Жоселен не видел смысла в подобном доводе, но Гуго упрямо стоял на своем.
Недовольство англичан давно вызывали чужеземные фавориты короля и итальянские клирики – ставленники папы римского, получавшие от короля щедрые дары и доходные церковные должности, так называемые бенефиции. Однако же Гуго возмущало другое: решение папы и короля Людовика шло вразрез с понятием естественной справедливости, присущей жителям Англии.
– Ты поступишь, как требует закон, – холодно приказал Жоселен сыну. – Монарх устанавливает законы, а Церковь их утверждает. Надеюсь, с этим ты согласен?
Гуго презрительно помахал рукой:
– Нет, отец, король сам подчиняется высшему, естественному закону – государственной власти. Ты желаешь сохранить монархическую власть, пусть и видоизмененную, а Монфор доказал, что существует власть государства, которой вынужден подчиниться монарх. Именно к этому нам и надо стремиться.

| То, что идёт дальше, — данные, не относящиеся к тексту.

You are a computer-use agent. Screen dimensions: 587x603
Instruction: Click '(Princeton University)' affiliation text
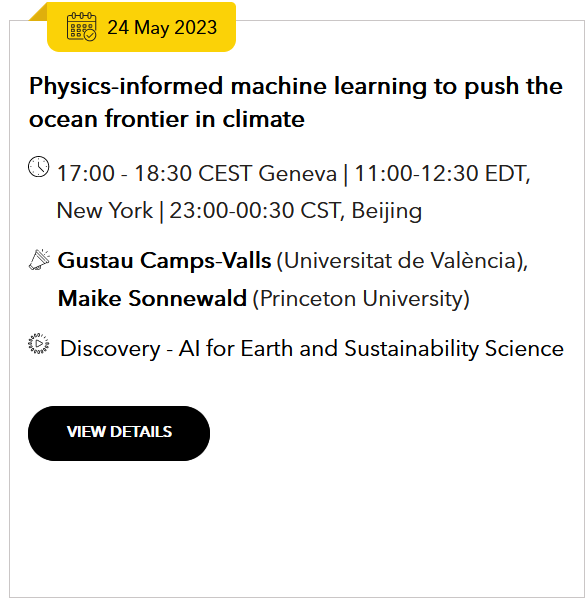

Жоселен ошеломленно поглядел на сына, хотя в заявлении Гуго не содержалось ничего нового. Вот уже сто лет подобные идеи широко обсуждались в европейских университетах и пользовались под держкой знаменитого теолога и философа Фомы Аквинского. Подписание Великой хартии вольностей означало, что английские монархи фактически разделяли власть с баронами, которые, однако же, скромно именовали себя советниками и утверждали, что всего лишь помогают королю осуществлять надлежащее управление стра ной. Подобное уклончивое допущение не нарушало святости монар хии и сохраняло право короля действовать по своему усмотрению.
– Но ведь папа римский… – в ужасе пробормотал рыцарь.
– Большинство епископов поддерживают Монфора, – горячо возразил Гуго.
И в самом деле, многие епископы считали, что Генрих не имеет права нарушить клятву и обязан исполнять требования Оксфордских провизий.
– А ты с этим согласен? – спросил Жоселен старого Эдварда.
Шокли не торопился с ответом – философические доводы его не интересовали.
– Вот что я тебе скажу, – поразмыслив, сказал он. – Если начнется война, лондонские торговцы встанут на сторону Монфора.
Жоселен презрительно поморщился. О могуществе лондонской торговой гильдии было известно всем, но рыцарская честь требовала защиты высоких идеалов.
– Монарх – помазанник Божий, и отвергать это – кощунство, – надменно изрек рыцарь и гневно обратился к сыну по-французски: – Ежели ты не признаешь решение французского короля справедливым, я лишу тебя наследства. Ты мне больше не сын!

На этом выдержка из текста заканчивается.